マイナ事業で荒稼ぎするパソナと竹中平蔵氏 30年前の写真で「デタラメカード」が発行される問題も…役所の担当者は「上司が急かすから」
既得権益が生まれ…
また、こうした組織の問題は、司令塔であるデジタル庁にとどまらない。
「J-LIS(リス)」(地方公共団体情報システム機構)という団体がある。住基ネットを運営する機構であるが、現在はマイナカードの発行事業も一手に担っている。いわば、マイナ事業の“中核”組織だ。

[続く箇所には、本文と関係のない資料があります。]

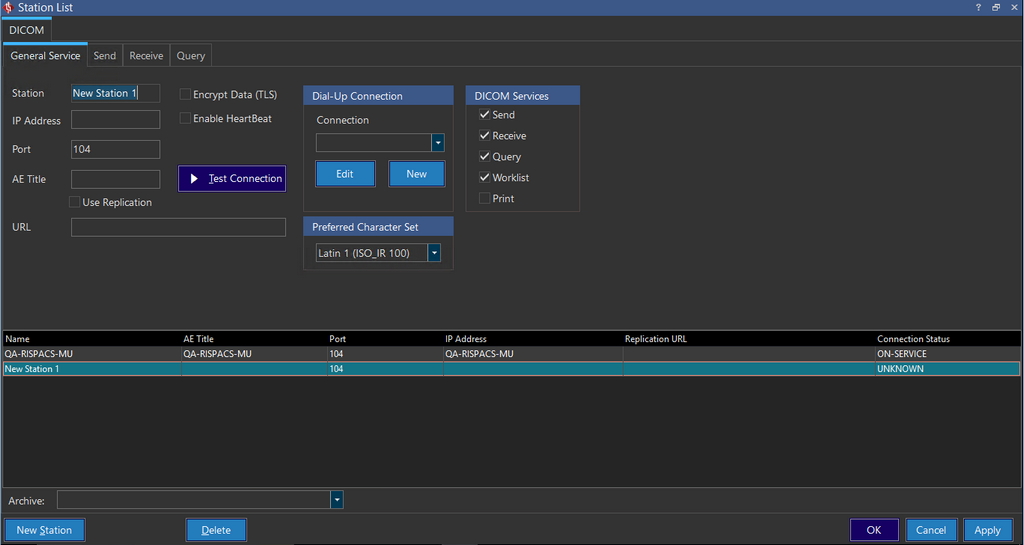Enable the Encrypt Data (TLS) checkbox
The width and height of the screenshot is (1024, 545).
186,94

この団体もやはり民間企業からの出向者を少なからぬ割合で受け入れているが、
「こちらについても、国のデジタル事業において指摘されてきた、ベンダー・ロックインの陥穽にはまり込んでいる疑いがあります」
と言うのは、前出の磯山氏である。ベンダー・ロックインとは聞き慣れない言葉であるが、
「要は、デジタル業務を、これまで受注実績の多かったNTTなど大手のITゼネコンが受注する。そしてその後の運用、保守などを行うことによって、事業に特定のIT事業者、つまりベンダーしか携わることができなくなってしまう現象です。すると既得権益が生まれ、競争が働きませんから、発注費が高止まりし、システムの進化も起こりません」
この状態が、J-LIS内でも発生してしまっているというのだ。
高い随意契約の割合
実際、J-LISがHPで公開している過去3年分の契約について分析してみると、マイナ事業を主に担当する「個人番号センター」における随意契約の割合は、
〇令和4年度
・件数ベース=60%
・金額ベース=93%
〇令和3年度
・件数ベース=73%
・金額ベース=49%
〇令和2年度
・件数ベース=93%
・金額ベース=99%
このようにいずれも高いことが見て取れる。
さらに、デジタル関連で大手ベンダーといわれるのは、NTT、NEC、日立製作所、富士通とその関連会社であるが、この3年の随契全体のうち、これらの企業が占める割合を調べてみると、
・件数ベース=78%
・金額ベース=92%
と、これまた極めて高い割合。見事なベンダー・ロックイン状態を表しているのだ。
「背景には、デジタル庁関係の組織に大手ベンダーの関係者が多数入っているという事情があります」
と磯山氏が言う。
「彼らは、どうしても現在の所属より、親元とつながったままになる。組織に入っても、古巣との契約を優先し、こうした状態が固定化されてしまうんです。そもそもベンダー・ロックインを打破するために、役所の縦割りを排し、組織横断型のデジタル庁を作ったのに、関係先でそれが固定化されているのは実に由々しき問題ですよね」
J-LISがマイナカード発行にかけている事業予算は令和元年以降、多い年で780億円、少ない年でも270億円ほど。もちろん原資は公費だ。多額の税金を投入した果てに、大手ベンダーが肥え太る構図があるのでは、誰のためのマイナカードかという話にもなってくるのだ。